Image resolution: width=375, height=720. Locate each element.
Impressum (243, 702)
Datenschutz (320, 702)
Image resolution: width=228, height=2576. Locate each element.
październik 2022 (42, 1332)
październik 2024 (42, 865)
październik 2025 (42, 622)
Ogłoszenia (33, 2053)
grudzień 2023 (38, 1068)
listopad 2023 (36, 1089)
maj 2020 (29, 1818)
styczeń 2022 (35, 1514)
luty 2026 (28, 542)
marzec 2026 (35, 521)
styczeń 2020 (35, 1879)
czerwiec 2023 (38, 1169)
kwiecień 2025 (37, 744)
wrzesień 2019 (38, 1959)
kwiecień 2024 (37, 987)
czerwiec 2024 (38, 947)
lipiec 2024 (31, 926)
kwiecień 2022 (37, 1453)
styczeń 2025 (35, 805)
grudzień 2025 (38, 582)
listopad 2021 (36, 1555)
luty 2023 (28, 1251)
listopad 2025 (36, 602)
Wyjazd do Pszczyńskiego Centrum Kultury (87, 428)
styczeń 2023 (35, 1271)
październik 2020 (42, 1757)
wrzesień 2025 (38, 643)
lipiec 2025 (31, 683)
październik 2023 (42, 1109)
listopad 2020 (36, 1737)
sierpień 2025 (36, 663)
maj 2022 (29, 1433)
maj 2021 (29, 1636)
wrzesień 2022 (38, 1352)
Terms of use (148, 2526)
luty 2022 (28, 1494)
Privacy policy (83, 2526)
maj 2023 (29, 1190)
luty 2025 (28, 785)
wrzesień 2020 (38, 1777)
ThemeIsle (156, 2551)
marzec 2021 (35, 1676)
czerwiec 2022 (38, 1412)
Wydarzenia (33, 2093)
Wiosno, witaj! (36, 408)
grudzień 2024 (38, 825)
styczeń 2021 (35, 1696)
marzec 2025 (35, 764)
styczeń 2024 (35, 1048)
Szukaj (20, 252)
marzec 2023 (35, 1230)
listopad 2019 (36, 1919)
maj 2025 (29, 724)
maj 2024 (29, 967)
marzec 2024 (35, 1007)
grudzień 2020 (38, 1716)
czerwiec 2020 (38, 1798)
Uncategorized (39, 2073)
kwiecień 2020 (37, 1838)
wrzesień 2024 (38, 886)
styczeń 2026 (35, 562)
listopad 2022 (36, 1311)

_WHAT TO DO_:
Swap every "Locate" for "Find" in the entries above and leave everything else untouched.

_RESPONSE TO THIS TASK_:
Image resolution: width=375, height=720. Find each element.
Impressum (243, 702)
Datenschutz (320, 702)
Image resolution: width=228, height=2576. Find each element.
październik 2022 (42, 1332)
październik 2024 (42, 865)
październik 2025 (42, 622)
Ogłoszenia (33, 2053)
grudzień 2023 (38, 1068)
listopad 2023 (36, 1089)
maj 2020 (29, 1818)
styczeń 2022 (35, 1514)
luty 2026 (28, 542)
marzec 2026 (35, 521)
styczeń 2020 (35, 1879)
czerwiec 2023 (38, 1169)
kwiecień 2025 (37, 744)
wrzesień 2019 (38, 1959)
kwiecień 2024 (37, 987)
czerwiec 2024 (38, 947)
lipiec 2024 (31, 926)
kwiecień 2022 (37, 1453)
styczeń 2025 (35, 805)
grudzień 2025 (38, 582)
listopad 2021 (36, 1555)
luty 2023 (28, 1251)
listopad 2025 (36, 602)
Wyjazd do Pszczyńskiego Centrum Kultury (87, 428)
styczeń 2023 (35, 1271)
październik 2020 (42, 1757)
wrzesień 2025 (38, 643)
lipiec 2025 (31, 683)
październik 2023 (42, 1109)
listopad 2020 (36, 1737)
sierpień 2025 (36, 663)
maj 2022 (29, 1433)
maj 2021 (29, 1636)
wrzesień 2022 (38, 1352)
Terms of use (148, 2526)
luty 2022 (28, 1494)
Privacy policy (83, 2526)
maj 2023 (29, 1190)
luty 2025 (28, 785)
wrzesień 2020 (38, 1777)
ThemeIsle (156, 2551)
marzec 2021 (35, 1676)
czerwiec 2022 (38, 1412)
Wydarzenia (33, 2093)
Wiosno, witaj! (36, 408)
grudzień 2024 (38, 825)
styczeń 2021 (35, 1696)
marzec 2025 (35, 764)
styczeń 2024 (35, 1048)
Szukaj (20, 252)
marzec 2023 (35, 1230)
listopad 2019 (36, 1919)
maj 2025 (29, 724)
maj 2024 (29, 967)
marzec 2024 (35, 1007)
grudzień 2020 (38, 1716)
czerwiec 2020 (38, 1798)
Uncategorized (39, 2073)
kwiecień 2020 (37, 1838)
wrzesień 2024 (38, 886)
styczeń 2026 (35, 562)
listopad 2022 (36, 1311)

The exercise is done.